■ **WHAT TO PRODUCE**
Copy the lines of the listing below word for word, beginning with the line containing "Body [843, 1064]" and ending with the line containing "Locate an element", both included.

■ **SOURCE RECORDS**

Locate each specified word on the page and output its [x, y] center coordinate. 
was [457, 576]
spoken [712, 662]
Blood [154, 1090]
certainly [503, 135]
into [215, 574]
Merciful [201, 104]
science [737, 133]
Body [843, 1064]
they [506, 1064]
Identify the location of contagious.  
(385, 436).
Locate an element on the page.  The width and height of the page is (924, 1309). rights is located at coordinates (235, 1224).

==

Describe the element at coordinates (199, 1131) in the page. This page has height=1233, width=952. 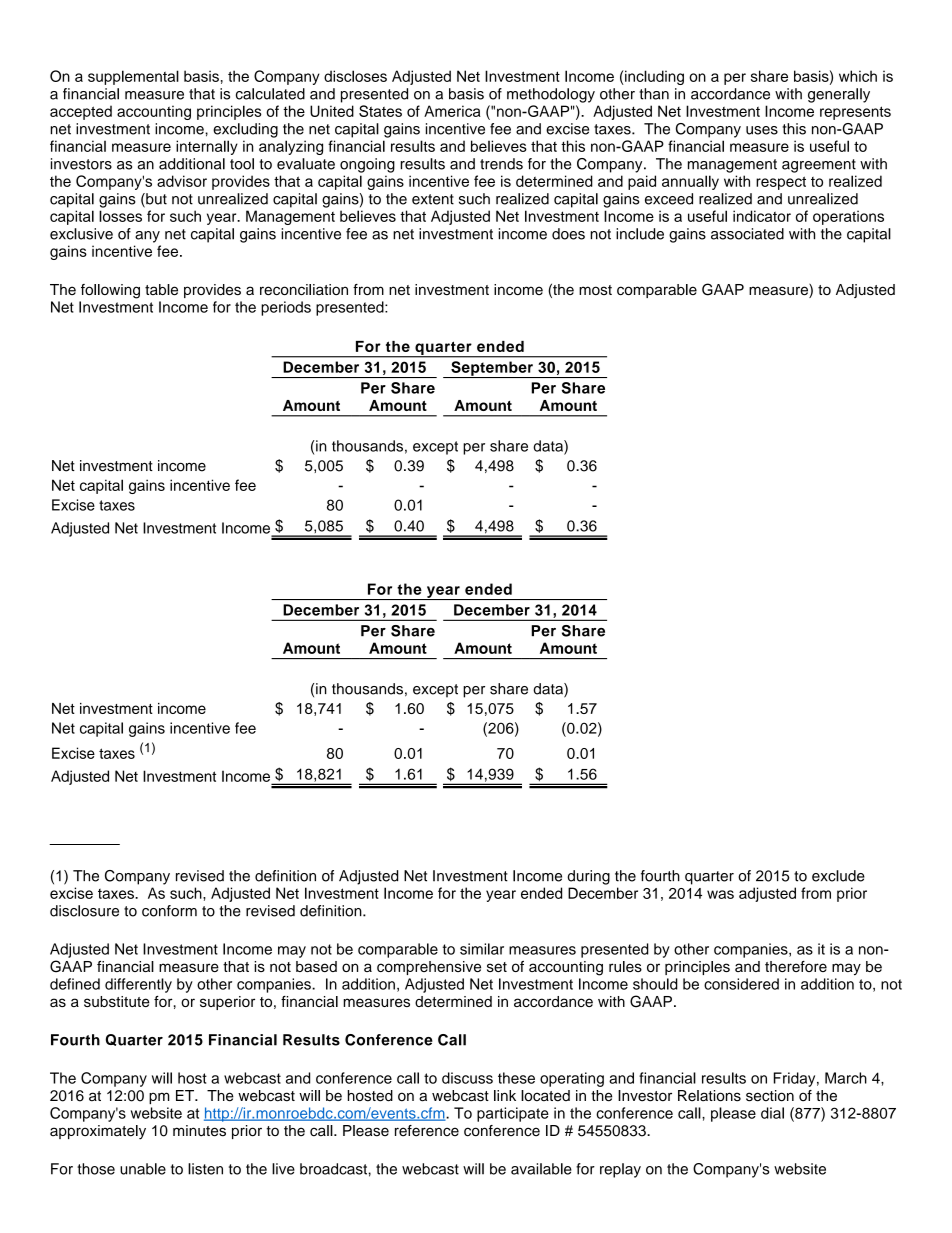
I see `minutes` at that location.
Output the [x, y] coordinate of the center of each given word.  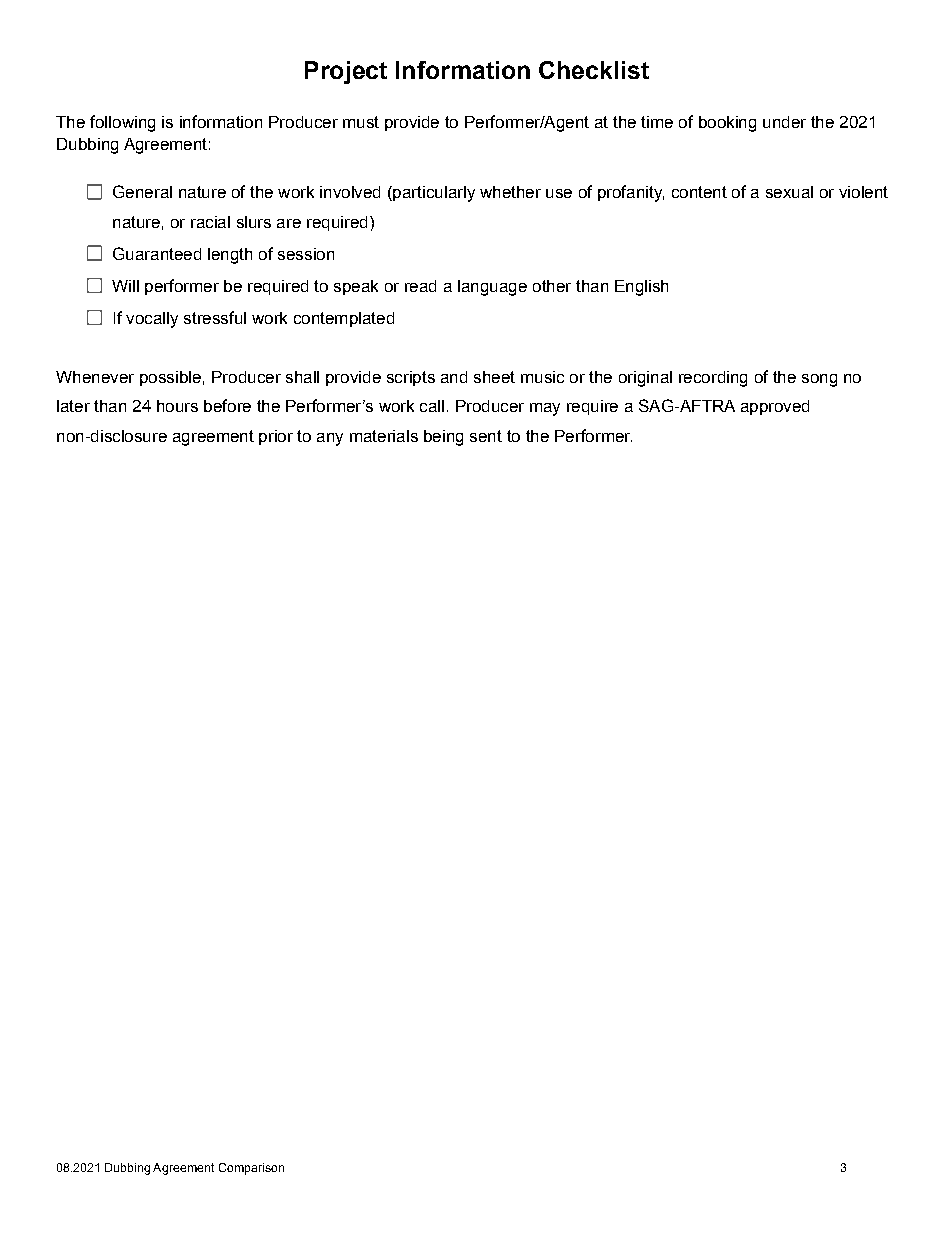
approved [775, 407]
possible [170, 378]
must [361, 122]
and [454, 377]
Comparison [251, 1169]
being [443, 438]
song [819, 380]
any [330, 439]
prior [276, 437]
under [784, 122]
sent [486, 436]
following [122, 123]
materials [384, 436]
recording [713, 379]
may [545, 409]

■ **ANSWER TO THIS EXERCISE**
Body [843, 1064]
they [506, 1064]
Identify the location of contagious.  
(385, 436).
Locate an element on the page.  The width and height of the page is (924, 1309). rights is located at coordinates (235, 1224).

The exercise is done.